Frances patted his arm lightly and pulled him along a little faster toward Washington Square.

“This is a nice morning,” she said. “This is a wonderful morning. When I have breakfast with you it makes me feel good all day.”

“Tonic,” Michael said. “Morning pick-up. Rolls and coffee with Mike and you’re on the alkali side, guaranteed.”

“That’s the story. Also, I slept all night, wound around you like a rope.”

“Saturday night,” he said. “I permit such liberties only when the week’s work is done.”

“You’re getting fat,” she said.

“Isn’t it the truth? The lean man from Ohio.”

“I love it,” she said, “an extra five pounds of husband.”

“I love it, too,” Michael said gravely.

“I have an idea,” Frances said.

“My wife has an idea. That pretty girl.”

“Let’s not see anybody all day,” Frances said. “Let’s just hang around with each other. You and me. We’re always up to our neck in people, drinking their Scotch, or drinking our Scotch, we only see each other in bed …”

“The Great Meeting Place,” Michael said. “Stay in bed long enough and everybody you ever knew will show up there.”

“Wise guy,” Frances said. “I’m talking serious.”

“O.K., I’m listening serious.”

“I want to go out with my husband all day long. I want him to talk only to me and listen only to me.”

“What’s to stop us?” Michael asked. “What party intends to prevent me from seeing my wife alone on Sunday? What party?”

“The Stevensons. They want us to drop by around one o’clock and they’ll drive us into the country.”

“The lousy Stevensons,” Mike said. “Transparent. They can whistle. They can go driving in the country by themselves. My wife and I have to stay in New York and bore each other tête-à-tête.”

“Is it a date?”

“It’s a date.”

Frances leaned over and kissed him on the tip of the ear.

“Darling,” Michael said. “This is Fifth Avenue.”

“Let me arrange a program,” Frances said. “A planned Sunday in New York for a young couple with money to throw away.”

“Go easy.”

“First let’s go see a football game. A professional football game,” Frances said, because she knew Michael loved to watch them. “The Giants are playing. And it’ll be nice to be outside all day today and get hungry and later we’ll go down to Cavanagh’s and get a steak as big as a blacksmith’s apron, with a bottle of wine, and after that, there’s a new French picture at the Filmarte that everybody says … Say, are you listening to me?”

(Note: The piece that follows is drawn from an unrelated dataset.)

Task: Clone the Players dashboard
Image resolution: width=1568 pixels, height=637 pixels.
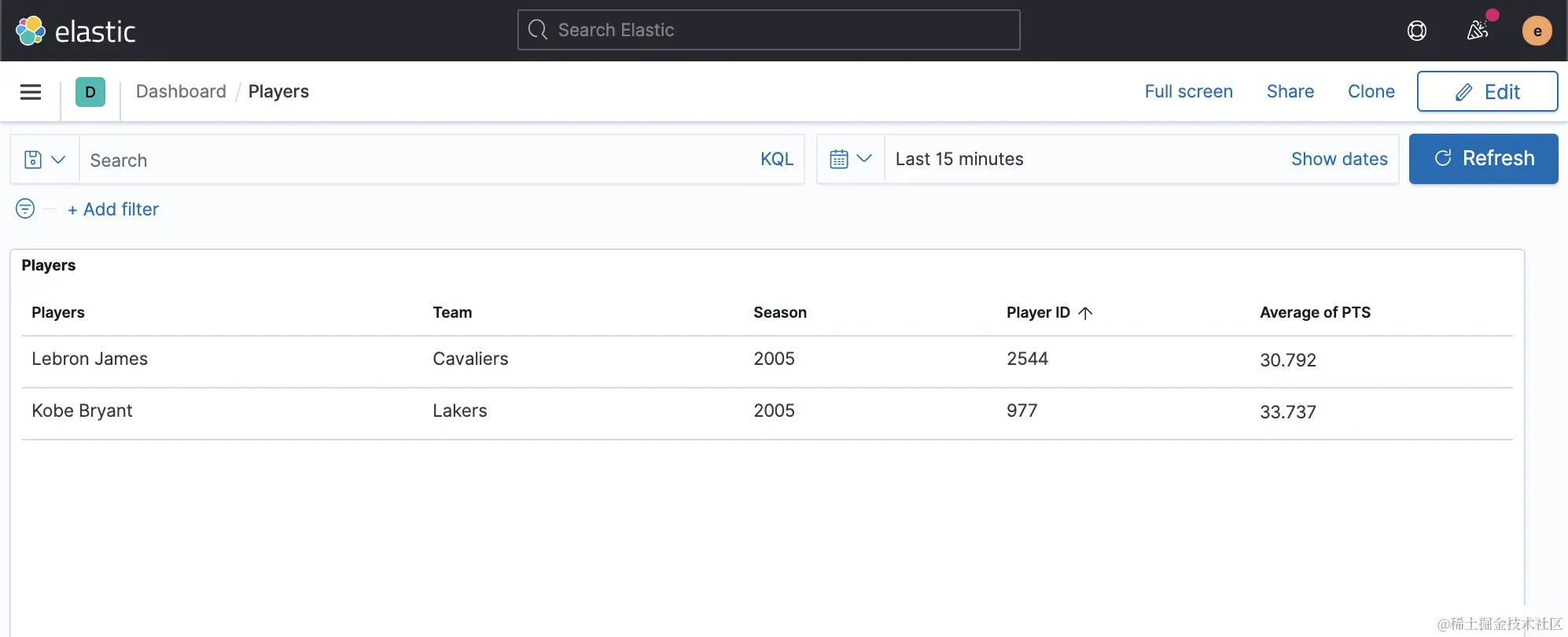Action: point(1371,91)
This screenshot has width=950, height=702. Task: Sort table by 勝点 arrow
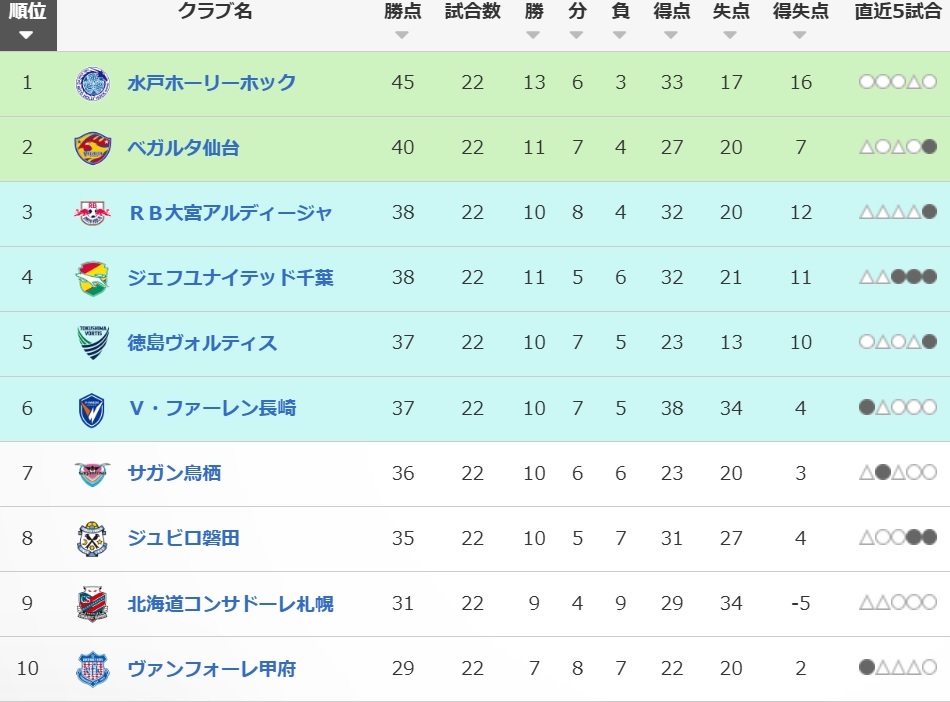[402, 35]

“Sure,” he said. He took his eyes off the hatless girl with the dark hair, cut dancer-style, like a helmet, who was walking past him with the self-conscious strength and grace dancers have. She was walking without a coat and she looked very solid and strong and her belly was flat, like a boy’s, under her skirt, and her hips swung boldly because she was a dancer and also because she knew Michael was looking at her. She smiled a little to herself as she went past and Michael noticed all these things before he looked back at his wife. “Sure,” he said, “we’re going to watch the Giants and we’re going to eat steak and we’re going to see a French picture. How do you like that?”

“That’s it,” Frances said flatly. “That’s the program for the day. Or maybe you’d just rather walk up and down Fifth Avenue.”

“No,” Michael said carefully. “Not at all.”

“You always look at other women,” Frances said. “At every damn woman in the City of New York.”

“Oh, come now,” Michael said, pretending to joke. “Only pretty ones. And, after all, how many pretty women are there in New York? Seventeen?”

“More. At least you seem to think so. Wherever you go.”

“Not the truth. Occasionally, maybe, I look at a woman as she passes. In the street. I admit, perhaps in the street I look at a woman once in a while …”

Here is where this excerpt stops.